TEXTE FOURNI:
☆ ☆ ☆ ☆
Une heure s’écoule, clairsemée d’une émotion palpable (on a vraiment le sentiment d’assister à quelque chose de spécial), alors que le set s’apprête à prendre une toute autre tournure quand Stevens entonne « Vesuvius », revisitant la pop baroque qu’il expérimentait à l’époque d’Illinoise et de The Age of Adz (dont une version réarrangée du titre « I Want To Be Well » viendra un peu plus tard). Sur quatre ou cinq titres, on glisse alors doucement vers d’autres décors, plus pop eux aussi, jusqu’à cet instrumental spatio-temporel près de quinze minutes où vont venir s’entrechoquer multiples fréquences sonores, harmonies vocales et claviers psychotropes : quinze minutes de total délire musical et visuel (deux énormes mirrorballs font tournoyer d’innombrables faisceaux lumineux qui envahissent littéralement tout l’espace autour de nous), au cours desquelles le songwriter perdra visiblement une partie du public, mais convertira définitivement les quelques ahuris qui restent bouche bée par ce final épique (dont je fais partie, NDLA).
☆ ☆ ☆ ☆
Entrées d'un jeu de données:
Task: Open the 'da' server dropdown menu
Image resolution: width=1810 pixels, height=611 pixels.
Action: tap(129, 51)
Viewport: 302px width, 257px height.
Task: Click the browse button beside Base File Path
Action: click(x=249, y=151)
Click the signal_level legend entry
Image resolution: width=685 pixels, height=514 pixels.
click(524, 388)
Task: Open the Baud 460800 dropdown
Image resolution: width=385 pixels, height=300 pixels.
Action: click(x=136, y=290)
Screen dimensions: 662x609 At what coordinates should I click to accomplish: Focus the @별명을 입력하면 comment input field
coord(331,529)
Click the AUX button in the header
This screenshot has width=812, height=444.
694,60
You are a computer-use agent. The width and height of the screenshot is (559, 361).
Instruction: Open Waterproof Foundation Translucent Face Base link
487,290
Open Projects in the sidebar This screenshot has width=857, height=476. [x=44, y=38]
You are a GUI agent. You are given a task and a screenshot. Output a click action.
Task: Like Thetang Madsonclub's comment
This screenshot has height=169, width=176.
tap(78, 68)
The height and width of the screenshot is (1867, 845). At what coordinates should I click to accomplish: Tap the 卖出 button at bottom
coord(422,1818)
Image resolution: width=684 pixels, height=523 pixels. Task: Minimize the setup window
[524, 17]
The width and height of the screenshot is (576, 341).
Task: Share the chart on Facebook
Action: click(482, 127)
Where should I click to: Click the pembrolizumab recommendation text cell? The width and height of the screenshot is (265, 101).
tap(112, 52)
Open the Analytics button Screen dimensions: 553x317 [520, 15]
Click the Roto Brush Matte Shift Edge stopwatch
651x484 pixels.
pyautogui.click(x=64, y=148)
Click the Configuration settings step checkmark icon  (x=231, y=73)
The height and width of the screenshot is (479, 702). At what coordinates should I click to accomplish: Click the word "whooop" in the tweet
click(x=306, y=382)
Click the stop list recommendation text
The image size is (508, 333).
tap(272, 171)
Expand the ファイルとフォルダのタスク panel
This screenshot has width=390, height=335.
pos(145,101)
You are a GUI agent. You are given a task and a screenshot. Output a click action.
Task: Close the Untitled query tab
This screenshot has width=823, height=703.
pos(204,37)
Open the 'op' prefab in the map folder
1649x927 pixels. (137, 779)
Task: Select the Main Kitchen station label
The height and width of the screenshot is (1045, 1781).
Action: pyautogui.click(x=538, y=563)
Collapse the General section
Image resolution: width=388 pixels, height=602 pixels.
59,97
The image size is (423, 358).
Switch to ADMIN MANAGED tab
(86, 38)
☆ ☆ ☆ ☆
CONSIGNE A: Pouvez-vous résumer sous forme de liste le paragraphe du compte rendu de concert qui commence par « Une heure s’écoule », en conservant ses faits principaux ?
CONSIGNE B: D'après le compte rendu de concert, combien de mirrorballs font tournoyer les faisceaux lumineux pendant l'instrumental final ?
CONSIGNE C: Pouvez-vous prolonger le compte rendu de concert à partir de sa dernière phrase ?

RÉPONSE A:
- Après une heure chargée d'émotion, Stevens entonne « Vesuvius » et revisite la pop baroque de l'époque d'Illinoise et de The Age of Adz.
- Une version réarrangée de « I Want To Be Well » est jouée un peu plus tard.
- Sur quatre ou cinq titres, le set glisse vers d'autres décors, plus pop.
- Il aboutit à un instrumental de près de quinze minutes qui mêle fréquences sonores, harmonies vocales et claviers psychotropes.
- Deux énormes mirrorballs projettent d'innombrables faisceaux lumineux dans tout l'espace.
- Le songwriter perd une partie du public, mais convertit définitivement ceux qui restent, y compris la personne qui signe le compte rendu.

RÉPONSE B: Deux énormes mirrorballs.

RÉPONSE C:
Le groupe quitte la scène quelques secondes avant de répondre à l’ovation de la salle et de venir retrouver ses instruments. Davantage que la cérémonie du rappel, c’est presque un autre concert qui commence : lumière blanche, son épuré, Stevens vêtu d’une chemise à carreaux et coiffé d’une casquette de redneck : on semble loin de la mise en scène classieuse et travaillée du set auquel on vient d’assister. Les musiciens sont plus détendus aussi, et c’est la spontanéité qui donne maintenant le ton. Le groupe livre une version sublime de « Sister », suivie par une interprétation généreuse et appliquée de « The Dress Looks Nice On You », « Heirloom » et « Futile Devices ». Cette fois, le chanteur ose s’adresser au public, le remercie et exprime son plaisir de « partager des chansons, des mots, de l’énergie ». Jusqu’à une éblouissante version acoustique de « Chicago » offerte en guise d’au revoir, l’ambiance restera alors légère et chaleureuse, même si l’émotion, elle, est toujours bien présente.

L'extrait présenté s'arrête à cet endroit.